I'm far from blind and dont need your permission to realize in my own little ol brain...you're full of the biggest pile of horse shit I've ever had the pleasure of smelling! I cant believe I was so nose blind for so long!

Young, dumb, and full of cum! Wisest words I ever heard! Truly explains so much!

Sure, theres "comparisons". We can all FIND common ground and get along. But do they truly want to?? Are some people just truly hard wired to hate and be just pure evil assholes just for the sake of doing it??

I dont think anyone starts that way. It's the traumas we've experienced and how we've processed them that define so much of us all. It doesnt even have to be a straight jacket..a simple horrific flashback can be enough to do the trick.

It's one thing to find out you knew nothing about your partner, father of your children was true..but its whole other ballgame when you realize the damage ranging inside that man,that's been masked,missed,stepped on, thrown out, and I know I've said it a time or two..how are you still alive??....Will NEVER EVER CHANGE.

Some old dogs truly cant learn new tricks. They're too stuck in their ways. Even more ironic, considering in many ways..I WAS that old dogs new tricks. Oof..

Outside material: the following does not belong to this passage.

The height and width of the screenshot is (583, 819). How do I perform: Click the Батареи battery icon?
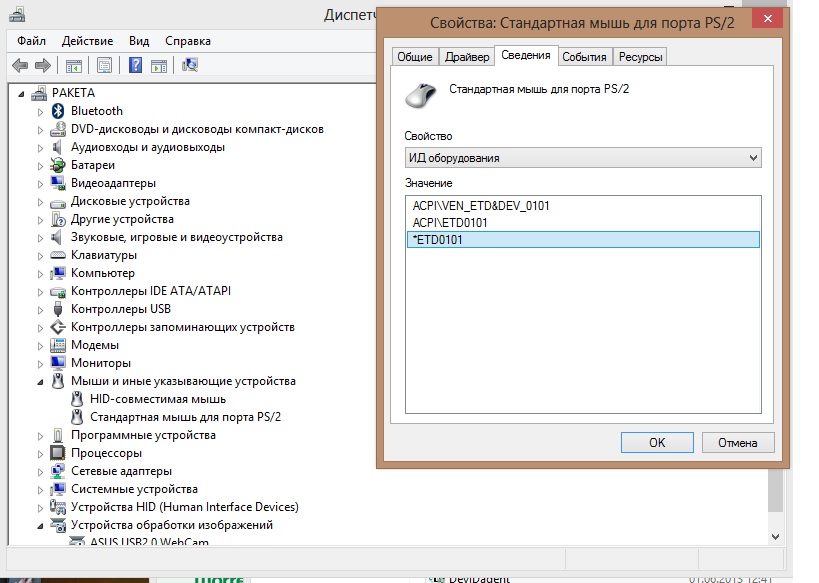(x=59, y=165)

Finding out more truth about the man just further pushed me away and made me feel sorry for every woman hes ever effected. Yes..effected..if you met the man..trust me..you'll walk away.. with a side of trauma having lived thru that experience.

It just amazes me the man has not one..not two..not even three..but..EIGHT bloody kids between three woman...and doesnt know a damn thing about any of his exs or their kids! How is that possible?! How can someone mass produce children on two different continents, travel the world, fight WARS, but doesnt have the slightest clue what is like to have compassion or empathy?!

How????

How far inside a bottle do you got to stay, avoiding the realities of what your life experiences has shown you, until you realize that even when you finally sober up...you're still the same miserable deceitful man you've always been..you'll just live a little longer because your sober and your new wifes found God!

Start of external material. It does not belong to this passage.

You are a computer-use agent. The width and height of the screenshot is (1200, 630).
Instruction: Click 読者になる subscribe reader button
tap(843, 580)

Oh for fuck sakes dont get me started!

There is nothing more irritating in the world than a midlife crisis, middle aged, white Carol that found fucking Jesus! Bitch.. he was always there but thanks for playing!

If I have to hear one more god damn scripture from a hypocrite that damn sure doesnt walk the walk of the true Christian she wants the world to think she is...I'm gonna just go right ahead and snap. Fuck it. I'll wave the white flag after the fact.

Dont sit there and try to tell me what's best for MY KIDS or shit about their father whom I've had TWENTY YEARS EXPERIENCE WITH AND HELPED RAISE 6 OF HIS 8 KID'S!!

You're so far out of your league at this point, ya might want to call your preacher and start a prayer chain..at least youd feel better sista!

Its one thing to want to be supportive of your partner and their DRUNKEN DELUSIONS...its a whole other ball of wax to sit there and manipulate a child's thinking to suit your wants!

a child has no business being mixed up in grown folks affairs . The divorce, custody, let alone CHILD SUPPORT is between the two parents..you know the one with the egg that was fertilized by daddys swimmers and then the mommy GREW A HUMAN! Yeah..that human...if you're gonna be apart of their lives...you best figure out their MOTHER will always be apart of their lives and no matter what deceitful manipulative twisted mind games your playing on MY CHILD ...I WILL ALWAYS SEE THRU it and I WILL do every thing necessary on God's green earth to ensure my child's sanity is safe.

Who gives a shit how nice you've made a house look if behind closed doors is psychological warfare constantly because the new step mom is and has been jealous and insecure from day one??

Do people even realize while there busy trying to sabotage relationships , the children are aware they're being used as pawns? Seriously..shut your mouth and open your eyes.

Its kind of funny too when the new lady takes every chance to throw some passive aggressive jab as if I havent already planned out how to take her out when the sun sets. Dont worry lady..I'm patient. I'm from the south as well, I'm well aware of how to be a complete bitch WITH a smile.🤦‍♀️

I pray that woman figures out how to stay in her lane. Or the next four years are going to be one thriller of a ride.